Her mother has pulled the van over. Turned around in the seat to look at her. Eyes searching, questioning, bewildered.
“I was having an affair,” she whispers, barely audible.
“What? With who? When? How?” The questions come at her rapid fire. She is shaking and quiet.
The shaking becomes more violent and she begins to lose her grip on reality. She is moaning and sobbing, rocking back and forth, “My babies. He’s going to take my babies.”
With this, her mother snaps into action and calls her to attention.
“You need to speak to me. What happened? Tell me now.” Her mother’s authoritative tone grabs her attention just as it did in childhood.
“It was an e-mail relationship, with a guy from college. It started on Facebook.” She doesn’t say the name but she doesn’t have to. Both her mother and sister know immediately who it is.
“Did you act on this relationship?” her mother inquires, trying not to say the word sex.
“No. But there were pictures and graphic emails.” And he saw them all. Oh my God. He saw them all. How is this happening?

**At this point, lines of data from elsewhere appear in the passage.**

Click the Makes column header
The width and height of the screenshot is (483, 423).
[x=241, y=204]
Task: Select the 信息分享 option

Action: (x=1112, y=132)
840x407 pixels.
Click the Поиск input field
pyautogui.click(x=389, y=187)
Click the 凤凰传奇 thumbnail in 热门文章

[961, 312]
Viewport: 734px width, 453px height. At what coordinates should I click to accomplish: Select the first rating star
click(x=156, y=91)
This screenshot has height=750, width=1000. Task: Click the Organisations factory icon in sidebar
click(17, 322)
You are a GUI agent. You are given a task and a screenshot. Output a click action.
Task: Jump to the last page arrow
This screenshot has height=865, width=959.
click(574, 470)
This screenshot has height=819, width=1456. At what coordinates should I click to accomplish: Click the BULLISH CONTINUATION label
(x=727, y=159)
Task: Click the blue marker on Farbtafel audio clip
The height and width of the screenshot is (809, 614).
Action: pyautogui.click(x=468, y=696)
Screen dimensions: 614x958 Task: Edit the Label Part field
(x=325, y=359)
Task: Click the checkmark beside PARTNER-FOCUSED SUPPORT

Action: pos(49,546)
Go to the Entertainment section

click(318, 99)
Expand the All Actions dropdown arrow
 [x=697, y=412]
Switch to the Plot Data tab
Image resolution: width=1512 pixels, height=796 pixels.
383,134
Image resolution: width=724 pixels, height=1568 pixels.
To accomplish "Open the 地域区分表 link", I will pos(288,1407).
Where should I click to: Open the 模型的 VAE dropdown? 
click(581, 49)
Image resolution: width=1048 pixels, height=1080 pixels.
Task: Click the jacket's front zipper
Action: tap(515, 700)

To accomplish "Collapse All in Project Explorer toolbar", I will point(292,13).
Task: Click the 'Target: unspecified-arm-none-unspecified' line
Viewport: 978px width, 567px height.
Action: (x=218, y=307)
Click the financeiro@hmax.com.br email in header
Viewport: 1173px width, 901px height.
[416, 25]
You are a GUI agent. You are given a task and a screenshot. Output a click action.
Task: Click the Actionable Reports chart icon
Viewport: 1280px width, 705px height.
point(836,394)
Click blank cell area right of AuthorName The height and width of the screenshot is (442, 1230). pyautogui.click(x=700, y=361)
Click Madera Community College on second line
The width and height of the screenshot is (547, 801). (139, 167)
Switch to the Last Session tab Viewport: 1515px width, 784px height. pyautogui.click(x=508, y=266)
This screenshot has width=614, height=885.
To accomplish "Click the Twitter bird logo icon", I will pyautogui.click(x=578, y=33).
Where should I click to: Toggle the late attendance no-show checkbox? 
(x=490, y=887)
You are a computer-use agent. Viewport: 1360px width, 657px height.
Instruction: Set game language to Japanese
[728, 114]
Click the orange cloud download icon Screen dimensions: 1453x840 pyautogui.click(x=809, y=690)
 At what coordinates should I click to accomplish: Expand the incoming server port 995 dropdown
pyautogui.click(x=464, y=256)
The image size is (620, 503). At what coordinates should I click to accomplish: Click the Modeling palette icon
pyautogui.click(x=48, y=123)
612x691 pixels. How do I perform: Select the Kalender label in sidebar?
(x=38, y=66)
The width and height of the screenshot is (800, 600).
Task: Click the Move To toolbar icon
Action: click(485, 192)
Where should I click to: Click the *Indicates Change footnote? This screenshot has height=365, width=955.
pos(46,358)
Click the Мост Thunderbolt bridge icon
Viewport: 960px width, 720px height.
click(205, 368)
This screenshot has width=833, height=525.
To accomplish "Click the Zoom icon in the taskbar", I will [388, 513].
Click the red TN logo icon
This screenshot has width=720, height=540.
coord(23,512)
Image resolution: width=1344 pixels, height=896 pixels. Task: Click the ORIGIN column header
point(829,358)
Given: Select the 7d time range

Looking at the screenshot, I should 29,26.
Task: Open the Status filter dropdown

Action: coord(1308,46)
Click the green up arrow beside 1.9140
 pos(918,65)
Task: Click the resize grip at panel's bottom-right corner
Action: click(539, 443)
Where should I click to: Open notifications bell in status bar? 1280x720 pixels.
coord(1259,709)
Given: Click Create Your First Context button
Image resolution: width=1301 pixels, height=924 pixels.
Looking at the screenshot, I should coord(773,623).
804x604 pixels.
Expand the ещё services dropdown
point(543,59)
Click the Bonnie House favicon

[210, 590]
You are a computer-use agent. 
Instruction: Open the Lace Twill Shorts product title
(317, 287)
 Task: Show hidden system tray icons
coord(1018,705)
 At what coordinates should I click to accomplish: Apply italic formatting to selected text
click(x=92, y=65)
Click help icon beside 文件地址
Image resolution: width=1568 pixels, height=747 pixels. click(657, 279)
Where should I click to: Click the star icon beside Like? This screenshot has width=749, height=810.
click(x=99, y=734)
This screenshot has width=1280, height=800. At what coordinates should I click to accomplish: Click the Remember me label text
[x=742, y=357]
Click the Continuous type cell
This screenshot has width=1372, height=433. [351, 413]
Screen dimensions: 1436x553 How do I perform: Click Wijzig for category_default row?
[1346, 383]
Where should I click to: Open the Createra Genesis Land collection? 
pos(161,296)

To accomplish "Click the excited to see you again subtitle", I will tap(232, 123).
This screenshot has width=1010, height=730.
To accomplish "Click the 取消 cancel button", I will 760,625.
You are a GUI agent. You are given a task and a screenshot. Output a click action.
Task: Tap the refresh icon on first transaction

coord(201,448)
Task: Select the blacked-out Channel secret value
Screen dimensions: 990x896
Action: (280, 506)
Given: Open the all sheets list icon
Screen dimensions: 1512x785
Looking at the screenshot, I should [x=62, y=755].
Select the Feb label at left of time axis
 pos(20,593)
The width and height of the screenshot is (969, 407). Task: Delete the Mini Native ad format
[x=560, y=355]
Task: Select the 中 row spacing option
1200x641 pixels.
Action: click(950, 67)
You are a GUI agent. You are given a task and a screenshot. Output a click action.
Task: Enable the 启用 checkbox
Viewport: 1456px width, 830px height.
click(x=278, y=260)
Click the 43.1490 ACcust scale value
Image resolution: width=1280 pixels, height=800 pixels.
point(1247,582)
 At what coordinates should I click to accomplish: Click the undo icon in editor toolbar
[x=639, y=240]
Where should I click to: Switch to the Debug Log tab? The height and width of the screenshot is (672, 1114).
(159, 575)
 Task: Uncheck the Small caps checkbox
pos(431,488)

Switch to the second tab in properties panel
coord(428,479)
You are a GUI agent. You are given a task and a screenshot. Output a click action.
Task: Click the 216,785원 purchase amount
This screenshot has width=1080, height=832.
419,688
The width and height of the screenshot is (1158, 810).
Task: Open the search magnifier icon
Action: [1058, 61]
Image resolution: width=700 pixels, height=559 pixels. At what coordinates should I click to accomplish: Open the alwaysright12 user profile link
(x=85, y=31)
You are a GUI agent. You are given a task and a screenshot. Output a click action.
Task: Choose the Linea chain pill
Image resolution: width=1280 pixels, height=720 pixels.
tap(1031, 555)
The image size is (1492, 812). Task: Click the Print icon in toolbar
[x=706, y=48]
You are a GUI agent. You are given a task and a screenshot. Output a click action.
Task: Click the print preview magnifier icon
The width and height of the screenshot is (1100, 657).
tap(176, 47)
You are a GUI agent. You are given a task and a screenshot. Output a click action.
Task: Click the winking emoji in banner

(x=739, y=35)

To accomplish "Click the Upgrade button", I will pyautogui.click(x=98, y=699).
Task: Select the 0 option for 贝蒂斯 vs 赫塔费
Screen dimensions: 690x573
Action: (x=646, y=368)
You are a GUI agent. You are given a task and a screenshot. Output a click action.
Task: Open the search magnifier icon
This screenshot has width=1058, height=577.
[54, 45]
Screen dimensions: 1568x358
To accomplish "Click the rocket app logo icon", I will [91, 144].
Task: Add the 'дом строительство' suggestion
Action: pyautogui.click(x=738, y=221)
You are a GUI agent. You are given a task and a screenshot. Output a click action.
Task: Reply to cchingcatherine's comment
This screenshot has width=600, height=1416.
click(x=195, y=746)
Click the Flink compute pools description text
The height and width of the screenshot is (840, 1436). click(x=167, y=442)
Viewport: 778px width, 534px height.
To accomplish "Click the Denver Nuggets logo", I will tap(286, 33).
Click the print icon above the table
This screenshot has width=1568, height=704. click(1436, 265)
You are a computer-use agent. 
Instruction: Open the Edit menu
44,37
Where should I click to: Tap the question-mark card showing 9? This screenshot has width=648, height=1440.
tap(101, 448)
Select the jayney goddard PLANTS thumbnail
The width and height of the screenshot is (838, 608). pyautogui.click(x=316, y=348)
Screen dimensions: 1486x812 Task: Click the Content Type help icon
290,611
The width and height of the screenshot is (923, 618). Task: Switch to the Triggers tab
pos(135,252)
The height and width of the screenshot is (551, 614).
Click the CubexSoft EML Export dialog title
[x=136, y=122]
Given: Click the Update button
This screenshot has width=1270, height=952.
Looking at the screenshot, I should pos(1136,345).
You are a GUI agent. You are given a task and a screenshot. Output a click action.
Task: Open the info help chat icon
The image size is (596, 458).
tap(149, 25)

She begins to unravel again. The momentary calm is gone, and she borders on hysteria. She screams that she needs a cigarette, although no one in the car smokes. Her mother once again snaps her back to attention with her tone.
“We need a plan of action. First of all, where are the kids? “
She looks at the clock, 8:45pm. They are in bed, exhausted from a long weekend. It is a Sunday night. Having just spent the weekend in New Jersey and then all day swimming, they were tucked in by 7:30pm.
“They are sleeping,” she says.
“Okay. You need to talk to him,” her mother says, always the problem solver, the trouble shooter. There is nothing that she can’t fix. With a glue gun and heartfelt apology, this would be right as rain in no time.
Her mother and sister discuss quietly how they plan to handle the situation. Her husband said he wants her out. He wants her to get her shit and leave.
The focus of their discussion has shifted. The focus of concern is the children. “…don’t want to wake them…” “…I can stay with her…” “…she can stay at my house…”
She has three children. They have three children, six, four and two. Her babies.
She shoves their faces out of her head, too painful to think about right now. Her heart might explode.
She can only think about the leather stitching on the seat in front of hers in the van. She wants to die. She wants to stop existing. She wants to disappear.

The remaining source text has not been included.